Step 8: SecurityContextHolder Stores the Authenticated User Once authentication succeeds, Spring Security stores the authenticated user in SecurityContextHolder. This is what makes the user available for the rest of the request lifecycle. From here, other parts of the application can access the logged-in user through:
SecurityContextHolder.getContext().getAuthentication() @AuthenticationPrincipal Principal in controllers
In a regular servlet application, this security context is usually stored per request thread. That is why the controller can later know who the current user is without manually passing user details around.
Step 9: Authorization Happens Before the Controller Authentication answers this question: Who are you? Authorization answers this one: What are you allowed to do?
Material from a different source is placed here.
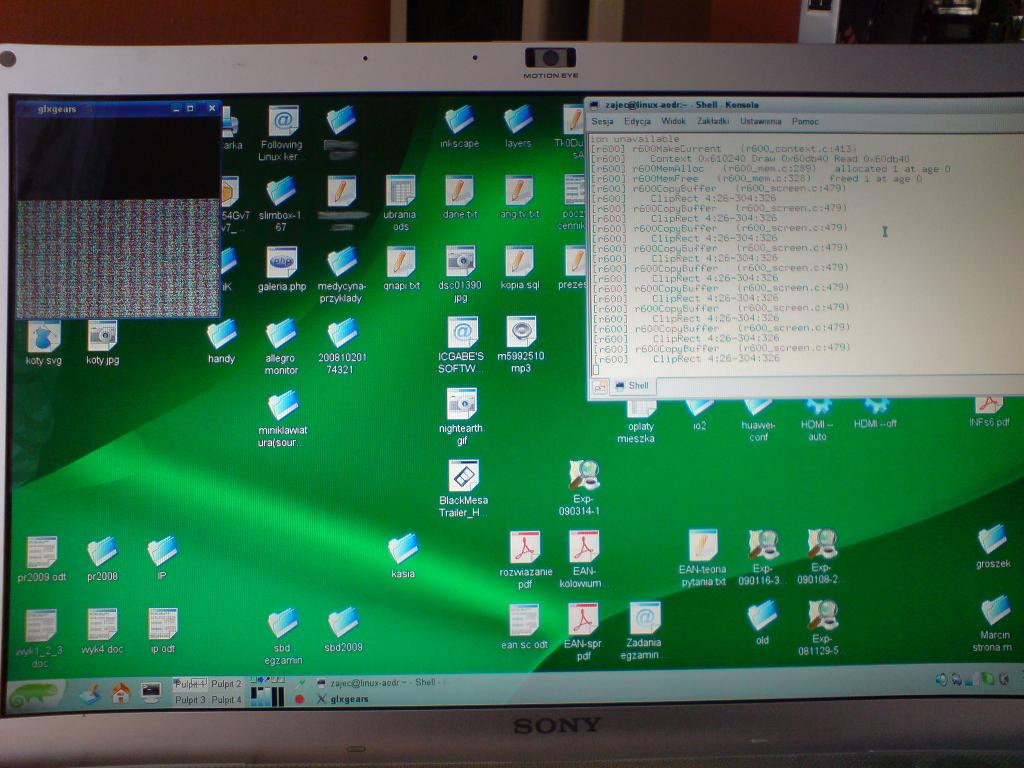Open the m5992510 mp3 audio file
The width and height of the screenshot is (1024, 768).
tap(521, 332)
After the user is authenticated, Spring Security moves to authorization filters such as AuthorizationFilter. This stage checks whether the current user has the required role, authority, or permission for the requested resource. Examples:
hasRole("ADMIN") hasAuthority("PAYMENT_READ") Request matchers that restrict endpoints
If authorization fails, Spring Security stops the request and returns an error such as 403 Forbidden. If authorization succeeds, the request continues.
Step 10: The Request Reaches DispatcherServlet and Then the Controller Only after authentication and authorization are complete does the request proceed to Spring MVC. Now, DispatcherServlet can route the request to the correct controller. At this point, your controller can safely assume one of two things:
The endpoint is public, or The user has already been authenticated and authorized
That separation is why controllers stay cleaner. Security is handled earlier in the pipeline instead of being scattered across business logic.
What Happens If Authentication Fails? If authentication fails anywhere in the chain, Spring Security throws an authentication-related exception. Common outcomes include:
401 Unauthorized for unauthenticated access Redirect to the login page in form-based login custom error response in REST APIs
The controller is never called. This is a useful mental model: failed authentication stops the request before business logic begins.
What Makes Spring Security Feel Complex? Usually, it is not the concepts. It is the number of moving parts. There are many classes involved:
FilterChainProxy SecurityFilterChain UsernamePasswordAuthenticationFilter AuthenticationManager ProviderManager AuthenticationProvider UserDetailsService PasswordEncoder SecurityContextHolder AuthorizationFilter
At first glance, that looks like a lot. But if you group them by responsibility, it becomes manageable:
_Filters _handle request interception _Manager _and providers handle authentication delegation _UserDetailsService _and PasswordEncoder validate identity _SecurityContextHolder _stores the authenticated user _Authorization _filters enforce access rules
That is really the whole story.
A Simple Way to Remember the Flow Use this line:
Request comes in -> filter intercepts -> credentials extracted -> manager delegates -> provider authenticates -> context stores user -> authorization checks access -> controller runs
If you remember that sentence, you already understand the internals better than many developers who use Spring Security every day.
Final Takeaway Spring Security works like a layered checkpoint system. It intercepts the request before your application code sees it, verifies identity using providers and encoders, stores the authenticated user in a security context, checks permissions, and only then allows the request to hit the controller. Once you understand that flow, the framework feels a lot less intimidating.